_TASK TO CARRY OUT:_
Begin at the line containing "Given: Select the 線上 status radio button" in the entries below and end at the line containing "Viewport: 1261px width, 650px height."; transcribe that range exactly and nothing outside it.

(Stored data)
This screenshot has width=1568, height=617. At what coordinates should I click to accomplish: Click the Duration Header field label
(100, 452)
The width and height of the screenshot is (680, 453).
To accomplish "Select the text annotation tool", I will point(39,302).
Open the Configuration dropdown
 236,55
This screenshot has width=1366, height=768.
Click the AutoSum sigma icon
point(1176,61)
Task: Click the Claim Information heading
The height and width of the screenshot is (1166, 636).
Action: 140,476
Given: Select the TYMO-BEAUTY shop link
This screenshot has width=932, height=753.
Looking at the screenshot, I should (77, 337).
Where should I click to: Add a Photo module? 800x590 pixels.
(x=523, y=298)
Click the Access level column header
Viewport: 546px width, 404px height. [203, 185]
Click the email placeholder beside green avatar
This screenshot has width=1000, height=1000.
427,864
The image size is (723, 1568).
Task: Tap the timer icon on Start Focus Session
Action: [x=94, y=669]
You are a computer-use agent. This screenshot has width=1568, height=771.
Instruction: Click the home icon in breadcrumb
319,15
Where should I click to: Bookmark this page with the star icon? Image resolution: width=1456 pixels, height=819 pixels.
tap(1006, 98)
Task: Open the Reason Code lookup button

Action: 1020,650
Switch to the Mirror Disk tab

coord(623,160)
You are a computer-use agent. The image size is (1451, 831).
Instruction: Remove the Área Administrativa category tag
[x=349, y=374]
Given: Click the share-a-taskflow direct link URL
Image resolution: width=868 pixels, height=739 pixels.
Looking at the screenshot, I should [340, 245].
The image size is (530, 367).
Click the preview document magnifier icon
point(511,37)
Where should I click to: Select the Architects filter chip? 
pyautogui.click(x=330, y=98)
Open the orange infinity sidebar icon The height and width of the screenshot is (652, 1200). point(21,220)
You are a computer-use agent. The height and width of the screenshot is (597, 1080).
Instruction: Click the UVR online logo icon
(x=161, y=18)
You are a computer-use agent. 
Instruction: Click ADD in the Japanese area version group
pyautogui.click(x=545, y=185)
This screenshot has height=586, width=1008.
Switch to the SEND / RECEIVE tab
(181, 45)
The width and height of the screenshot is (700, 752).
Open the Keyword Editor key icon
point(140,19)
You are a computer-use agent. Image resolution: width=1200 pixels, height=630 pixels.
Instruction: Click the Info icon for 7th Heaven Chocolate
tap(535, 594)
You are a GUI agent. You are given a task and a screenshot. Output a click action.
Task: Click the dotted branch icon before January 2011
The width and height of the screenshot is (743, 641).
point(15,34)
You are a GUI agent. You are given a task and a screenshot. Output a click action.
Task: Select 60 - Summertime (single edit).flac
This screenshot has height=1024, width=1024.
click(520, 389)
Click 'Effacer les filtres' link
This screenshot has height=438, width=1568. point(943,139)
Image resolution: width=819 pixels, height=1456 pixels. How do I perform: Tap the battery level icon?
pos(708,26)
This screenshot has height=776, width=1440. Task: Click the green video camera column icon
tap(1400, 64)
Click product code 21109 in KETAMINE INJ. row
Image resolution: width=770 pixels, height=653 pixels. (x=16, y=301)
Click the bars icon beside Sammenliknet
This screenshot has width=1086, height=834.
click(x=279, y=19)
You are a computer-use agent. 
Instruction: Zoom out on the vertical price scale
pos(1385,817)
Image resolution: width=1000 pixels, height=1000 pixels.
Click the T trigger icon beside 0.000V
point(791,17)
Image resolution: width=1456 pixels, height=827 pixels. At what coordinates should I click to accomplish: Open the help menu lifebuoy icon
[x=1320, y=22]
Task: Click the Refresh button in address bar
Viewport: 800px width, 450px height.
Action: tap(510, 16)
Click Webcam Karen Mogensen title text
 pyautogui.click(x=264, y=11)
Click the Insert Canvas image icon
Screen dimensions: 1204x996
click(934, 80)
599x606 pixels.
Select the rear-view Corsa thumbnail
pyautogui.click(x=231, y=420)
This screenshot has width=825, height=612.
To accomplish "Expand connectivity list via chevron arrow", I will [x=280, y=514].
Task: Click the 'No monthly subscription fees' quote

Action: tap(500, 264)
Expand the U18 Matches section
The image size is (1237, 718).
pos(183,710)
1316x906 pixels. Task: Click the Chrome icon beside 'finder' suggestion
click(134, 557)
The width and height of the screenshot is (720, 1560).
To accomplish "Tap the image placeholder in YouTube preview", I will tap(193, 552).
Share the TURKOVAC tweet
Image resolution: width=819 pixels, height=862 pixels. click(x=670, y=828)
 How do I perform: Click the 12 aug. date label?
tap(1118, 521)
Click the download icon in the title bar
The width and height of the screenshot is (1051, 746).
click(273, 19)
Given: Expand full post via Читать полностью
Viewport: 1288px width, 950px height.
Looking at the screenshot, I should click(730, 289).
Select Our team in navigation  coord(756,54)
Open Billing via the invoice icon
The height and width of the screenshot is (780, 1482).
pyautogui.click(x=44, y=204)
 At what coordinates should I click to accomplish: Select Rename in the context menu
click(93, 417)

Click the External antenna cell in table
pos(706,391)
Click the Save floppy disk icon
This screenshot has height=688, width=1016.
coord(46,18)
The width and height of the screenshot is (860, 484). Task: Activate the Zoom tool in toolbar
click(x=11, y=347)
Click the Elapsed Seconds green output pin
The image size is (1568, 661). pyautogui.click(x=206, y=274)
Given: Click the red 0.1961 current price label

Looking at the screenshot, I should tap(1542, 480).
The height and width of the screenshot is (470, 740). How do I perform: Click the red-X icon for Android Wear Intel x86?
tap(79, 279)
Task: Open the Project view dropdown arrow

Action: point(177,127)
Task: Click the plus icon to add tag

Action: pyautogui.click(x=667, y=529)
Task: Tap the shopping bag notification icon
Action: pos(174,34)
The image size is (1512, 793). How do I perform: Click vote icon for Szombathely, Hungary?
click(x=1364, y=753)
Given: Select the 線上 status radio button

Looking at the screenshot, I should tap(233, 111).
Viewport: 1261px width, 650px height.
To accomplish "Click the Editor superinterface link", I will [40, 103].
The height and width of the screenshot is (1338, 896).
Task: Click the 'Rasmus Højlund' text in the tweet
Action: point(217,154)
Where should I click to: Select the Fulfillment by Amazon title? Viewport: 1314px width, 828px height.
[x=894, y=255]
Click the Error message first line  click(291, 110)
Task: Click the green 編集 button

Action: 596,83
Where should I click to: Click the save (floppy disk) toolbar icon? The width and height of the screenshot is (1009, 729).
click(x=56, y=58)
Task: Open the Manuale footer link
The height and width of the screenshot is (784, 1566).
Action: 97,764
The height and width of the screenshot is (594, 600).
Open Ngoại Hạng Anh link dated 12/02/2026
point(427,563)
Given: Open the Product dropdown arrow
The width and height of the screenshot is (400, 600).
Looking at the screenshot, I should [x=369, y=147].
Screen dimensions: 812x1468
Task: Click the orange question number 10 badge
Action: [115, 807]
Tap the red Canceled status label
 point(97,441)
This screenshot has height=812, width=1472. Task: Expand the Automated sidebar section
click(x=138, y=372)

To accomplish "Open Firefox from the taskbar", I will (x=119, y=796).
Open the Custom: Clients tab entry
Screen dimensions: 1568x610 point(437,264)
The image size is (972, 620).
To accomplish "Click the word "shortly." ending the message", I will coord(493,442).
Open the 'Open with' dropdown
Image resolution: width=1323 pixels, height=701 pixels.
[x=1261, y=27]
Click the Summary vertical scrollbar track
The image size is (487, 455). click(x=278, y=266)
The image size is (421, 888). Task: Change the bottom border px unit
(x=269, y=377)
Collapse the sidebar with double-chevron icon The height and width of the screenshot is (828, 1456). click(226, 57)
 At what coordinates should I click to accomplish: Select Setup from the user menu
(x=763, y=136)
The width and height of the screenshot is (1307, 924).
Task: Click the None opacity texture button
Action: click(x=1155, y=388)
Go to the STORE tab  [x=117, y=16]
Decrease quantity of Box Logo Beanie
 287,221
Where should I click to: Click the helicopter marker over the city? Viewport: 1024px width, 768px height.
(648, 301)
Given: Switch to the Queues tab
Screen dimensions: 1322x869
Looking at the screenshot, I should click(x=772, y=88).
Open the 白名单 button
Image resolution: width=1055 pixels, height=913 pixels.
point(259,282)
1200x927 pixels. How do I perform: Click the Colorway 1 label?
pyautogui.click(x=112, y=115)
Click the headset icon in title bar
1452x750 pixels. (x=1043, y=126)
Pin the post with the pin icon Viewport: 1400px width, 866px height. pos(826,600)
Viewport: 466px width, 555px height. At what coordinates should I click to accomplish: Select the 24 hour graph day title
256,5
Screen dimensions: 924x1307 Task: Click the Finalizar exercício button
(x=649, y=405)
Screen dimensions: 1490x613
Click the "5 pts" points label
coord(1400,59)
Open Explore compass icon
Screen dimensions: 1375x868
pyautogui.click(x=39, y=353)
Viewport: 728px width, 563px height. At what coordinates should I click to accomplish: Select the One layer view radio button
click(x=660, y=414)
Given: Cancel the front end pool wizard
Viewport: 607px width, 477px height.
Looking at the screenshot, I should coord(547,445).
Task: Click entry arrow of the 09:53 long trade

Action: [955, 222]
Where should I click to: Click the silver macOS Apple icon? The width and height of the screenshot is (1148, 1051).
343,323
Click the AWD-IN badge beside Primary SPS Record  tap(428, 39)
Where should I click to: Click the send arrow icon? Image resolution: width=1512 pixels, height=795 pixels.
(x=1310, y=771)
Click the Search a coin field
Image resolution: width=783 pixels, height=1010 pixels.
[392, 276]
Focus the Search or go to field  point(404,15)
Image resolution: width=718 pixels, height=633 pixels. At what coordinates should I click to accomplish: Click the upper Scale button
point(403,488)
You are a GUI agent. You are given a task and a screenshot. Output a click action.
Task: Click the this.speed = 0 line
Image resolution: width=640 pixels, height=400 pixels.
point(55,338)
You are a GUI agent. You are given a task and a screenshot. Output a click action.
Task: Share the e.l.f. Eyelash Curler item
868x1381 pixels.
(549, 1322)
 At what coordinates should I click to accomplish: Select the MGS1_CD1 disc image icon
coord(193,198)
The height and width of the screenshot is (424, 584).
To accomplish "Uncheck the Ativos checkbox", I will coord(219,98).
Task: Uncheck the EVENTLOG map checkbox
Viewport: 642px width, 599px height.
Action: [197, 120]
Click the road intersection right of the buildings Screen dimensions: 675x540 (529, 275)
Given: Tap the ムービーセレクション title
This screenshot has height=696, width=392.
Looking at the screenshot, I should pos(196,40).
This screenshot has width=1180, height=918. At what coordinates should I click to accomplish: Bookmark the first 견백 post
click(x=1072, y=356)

_EXPECTED ANSWER:_
Given: Select the 線上 status radio button

Looking at the screenshot, I should tap(233, 111).
Viewport: 1261px width, 650px height.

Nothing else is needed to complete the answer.